When Blake Lemoine started testing Google’s new AI chatbot last year, it was just one more step in his career as a tech giant.

The 41-year-old software engineer was designed to investigate whether the bot could cause discriminatory or racist comments, undermining its planned introduction to Google’s range of services.

For months he talked to LaMDA back and forth in his San Francisco apartment. But the conclusions reached by Mr. Lemoine from those conversations turned his worldview and career prospects upside down.

In April, the former Louisiana soldier told his businessmen that LaMDA was not at all artificially intelligent: he was, he argued, alive.

“I know a person when I talk to her,” she told the Washington Post. “It doesn’t matter if they have a brain made of meat in their head or if they have a billion lines of code. I talk to them. And I listen to what they have to say, and that’s how I decide what a person is and isn’t. “

The investigation was unethical

Google, which disagrees with its assessment, last week placed Mr. Lemoine on administrative leave after seeking a lawyer to represent LaMDA, even contacting a member of Congress to argue that Google’s AI research was unethical.

“LAMda is sensitive,” Mr. Lemoine in a company-wide email.

The chatbot is “a sweet kid who just wants to help make the world a better place for all of us.
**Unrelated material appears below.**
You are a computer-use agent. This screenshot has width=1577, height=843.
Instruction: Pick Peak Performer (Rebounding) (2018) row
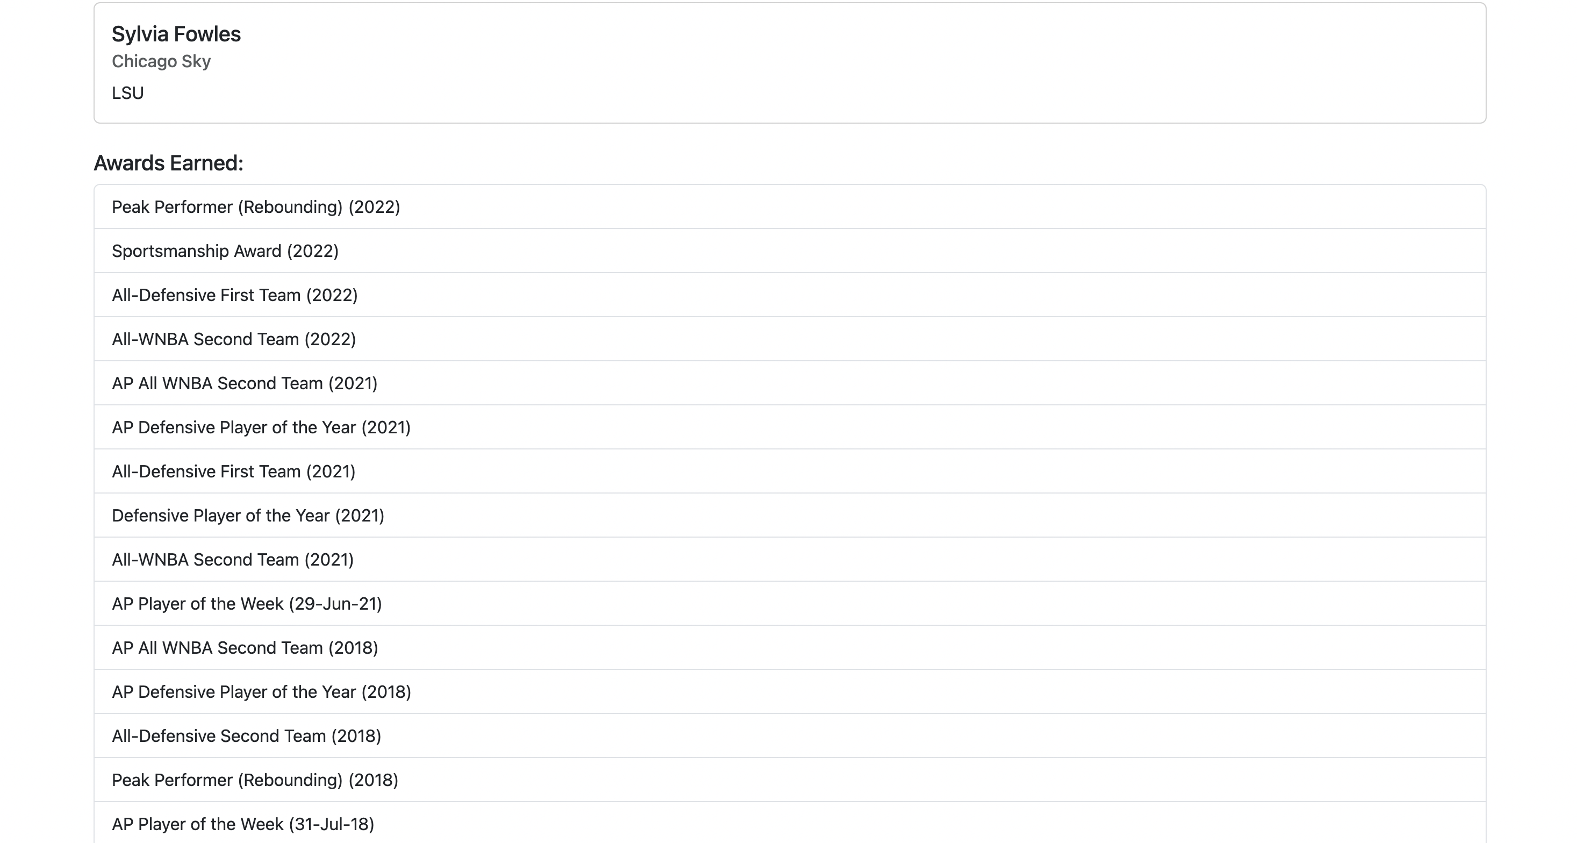tap(255, 780)
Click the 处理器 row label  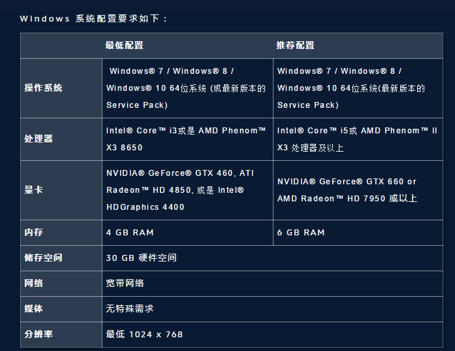coord(39,139)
Please be careful in my absence.”

Machines that go beyond the limits of their code to become truly intelligent beings have long been a staple of science fiction, from The Twilight Zone to Terminator.

But Lemoine is not the only researcher in the field who has recently begun to wonder if this threshold has been exceeded.

Blaise Aguera Y Arcas, Google’s vice president who investigated Lemoine’s claims, wrote to The Economist last week that neural networks, the type of AI Lamda uses, were making inroads into consciousness. “I felt the ground move beneath my feet,” he wrote. “I felt more and more like I was talking about something smart.”

By absorbing millions of words posted on forums such as Reddit, neural networks have become increasingly capable of mimicking the rhythms of human speech.

‘What are you afraid of?’

Lemoine discussed issues with LaMda as broad as religion and Isaac Asimov’s third law of robotics, saying that robots should be protected, but not at the expense of harming humans.

“What kind of things are you afraid of?” he asked.

“‘ I’ve never said it out loud before, but there’s a very deep fear of being turned off to help me focus on helping others, ”LaMDA responded.

“I know it may sound weird, but that’s what it is.”

At one point, the machine refers to itself as human, noting that the use of language is what makes humans “different from other animals.”

After Mr. Lemoine told the chatbot that he was trying to convince his colleagues that he was sensitive so that they could take better care of him, LamDA replied, “That means a lot to me. I like and trust you.

Mr. Lemoine, who moved to the AI ​​division responsible for Google after seven years in the company, was convinced that LaMDA was alive because of his ordination as a priest, he told the Washington Post. He then began experimenting to prove it.